**** Fragment tekstu

- Już dwa miesiące pracuję jako wolontariusz w polskiej organizacji Centrum OPUS. Przyjechałem z Białorusi, dokładnie z Grodna jako wysłannik organizacji pozarządowej "Trzeci Sektor". Czasem trudno mi uwierzyć, że mieszkam i pracuję teraz w kraju, którego od Białorusi oddziela nie tylko granica państwowa - pisze Ales Zalewski.
Jak stałem się wolontariuszem?
Europejski "Program Młodzież" (dokładnej jego druga akcja –
"Wolontariat Europejski"), daje młodym aktywnym ludziom z Europy
możliwość poznania sąsiedniego kraju, jego kultury oraz, co dla
mnie jako Białorusina bardzo ważne, pozwala uzyskać doświadczenie w
pracy w sektorze pozarządowym w Unii Europejskiej. Taki staż może
trwać od pół do jednego roku. Wolontariusz wyposażony zostaje we
wszystkie niezbędne do życia rzeczy (mieszkanie, pieniądze).
Aby mój wyjazd doszedł do skutku niezbędnym
było złożenie wniosku do Programu Młodzież przez organizację z Unii
Europejskiej. W roli organizacji aplikującej wystąpiło Centrum
"OPUS". Następnie do projektu jako partner przystąpił "Trzeci
Sektor" z Białorusi, który zdecydował się na wysłanie do Polski
wolontariusza. Jestem bardzo wdzięczny losowi, że tym
wolontariuszem okazałem się ja.
Polski trzeci sektor oczami
Białorusina
Zacznę od tego, że w Polsce (jak i w innych zachodnich krajach)
praca w trzecim sektorze jest wynagrodzona nie tylko moralnym
zadowoleniem, ale i finansowym. Centrum OPUS jest znaczącą
organizacją nie tylko w Łodzi, ale i całym województwie. Z uwagi na
jej rozwój biuro przeniesiono do dużego budynku w historycznym
centrum miasta, nieopodal pomnika Tadeusza Kościuszki.

********

**Treść polecenia:** Kontynuuj powyższą relację wolontariusza z Białorusi o pracy w Centrum OPUS, zaczynając od miejsca po jej ostatnim zdaniu.

**** Dane wejściowe

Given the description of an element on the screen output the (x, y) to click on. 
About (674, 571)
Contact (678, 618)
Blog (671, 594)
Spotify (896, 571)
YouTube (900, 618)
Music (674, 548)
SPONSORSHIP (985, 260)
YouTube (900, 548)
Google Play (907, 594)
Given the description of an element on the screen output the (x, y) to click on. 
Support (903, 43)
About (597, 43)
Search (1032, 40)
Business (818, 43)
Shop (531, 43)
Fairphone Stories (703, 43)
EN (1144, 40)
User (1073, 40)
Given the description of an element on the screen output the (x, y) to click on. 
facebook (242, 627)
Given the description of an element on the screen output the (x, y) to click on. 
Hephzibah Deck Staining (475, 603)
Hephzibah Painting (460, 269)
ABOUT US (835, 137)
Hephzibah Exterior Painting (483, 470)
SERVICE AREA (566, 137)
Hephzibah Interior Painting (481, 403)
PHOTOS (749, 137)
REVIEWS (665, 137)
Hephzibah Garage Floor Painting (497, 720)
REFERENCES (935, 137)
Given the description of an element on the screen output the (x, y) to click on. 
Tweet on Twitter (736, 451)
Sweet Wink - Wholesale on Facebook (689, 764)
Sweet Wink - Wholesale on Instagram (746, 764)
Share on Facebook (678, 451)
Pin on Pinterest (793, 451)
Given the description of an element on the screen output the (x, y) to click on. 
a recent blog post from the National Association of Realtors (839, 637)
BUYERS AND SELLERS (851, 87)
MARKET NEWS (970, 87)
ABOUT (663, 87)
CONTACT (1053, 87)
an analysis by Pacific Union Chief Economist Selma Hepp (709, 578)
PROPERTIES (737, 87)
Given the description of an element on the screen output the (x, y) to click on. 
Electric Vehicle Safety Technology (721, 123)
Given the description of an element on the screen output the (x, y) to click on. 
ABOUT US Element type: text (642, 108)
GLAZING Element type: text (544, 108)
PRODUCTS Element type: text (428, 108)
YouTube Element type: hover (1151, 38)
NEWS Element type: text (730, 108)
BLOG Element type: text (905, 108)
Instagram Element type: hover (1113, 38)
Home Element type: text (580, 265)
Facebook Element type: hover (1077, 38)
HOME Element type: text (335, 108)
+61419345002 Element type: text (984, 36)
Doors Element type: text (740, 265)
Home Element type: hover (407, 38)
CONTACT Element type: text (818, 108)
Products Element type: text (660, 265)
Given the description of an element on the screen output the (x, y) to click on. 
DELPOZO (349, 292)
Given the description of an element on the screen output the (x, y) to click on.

********

**Odpowiedź do zadania:**
W Centrum OPUS na stałe zatrudnionych jest
ośmiu pracowników, którzy wspierani są przez dużą grupa
wolontariuszy. Każdy z pracowników odpowiada za określony kierunek
działań organizacji takich jak: współpraca międzynarodowa, przepływ
informacji, programy europejskie, Biuro Rady Organizacji
Pozarządowych Województwa Łódzkiego, Pozarządowy Inkubator Karier,
itd. Pracownicy OPUS-u systematycznie przeprowadzają różnego
rodzaju szkolenia, seminaria. W ramach realizowanych projektów
prowadzą również konsultacje oraz porady. Zrozumiałym jest, że
wszystko to robią ludzie, dla których praca w pozarządowym sektorze
to nie tylko hobby w wolnym czasie (tak jak to często ma miejsce na
Białorusi), ale także profesja, przynosząca zadowolenie i
pozwalająca przyzwoicie żyć.
Ale wyjdźmy już z biura. Chciałbym teraz
napisać o kontaktach polskich organizacjach pozarządowych z
władzami. Dla mnie, jako wolontariusza z Białorusi, ten obszar
działania wydaje się być najbardziej zdumiewający. Przykładowo,
prezydent miasteczka zaprasza na spotkanie przedstawicieli NGO’s
jako ekspertów do konsultacji na temat realizacji możliwych
projektów w jego gminie. Prezydent z uwagą słucha specjalistów, co
sugeruje, iż liczy się z ich zdaniem. Ja takiej sytuacji na
Białorusi nawet nie byłbym w stanie sobie wyobrazić. Tutaj, w
Polsce prezydent wybierany jest przez mieszkańców miasteczka,
dlatego musi się interesować, by o jego działaniach wszyscy
słyszeli. Jakikolwiek projekt realizowany jest przy jego
partnerstwie, niezależnie czy dotyczący polepszenia ekologicznego
stanu miasteczka, czy poprawy sytuacji bezrobotnych, będzie
przynosił prezydentowi punkty w rankingu popularności. Żeby
utrzymać się na stanowisku prezydenckim musi nawiązywać współpracę
ze wszystkimi sektorami społecznymi. To jedna z najprostszych zasad
demokracji. Ale o demokracji niech mówią politycy. My zastanówmy
się nad dialogiem…
Cdn.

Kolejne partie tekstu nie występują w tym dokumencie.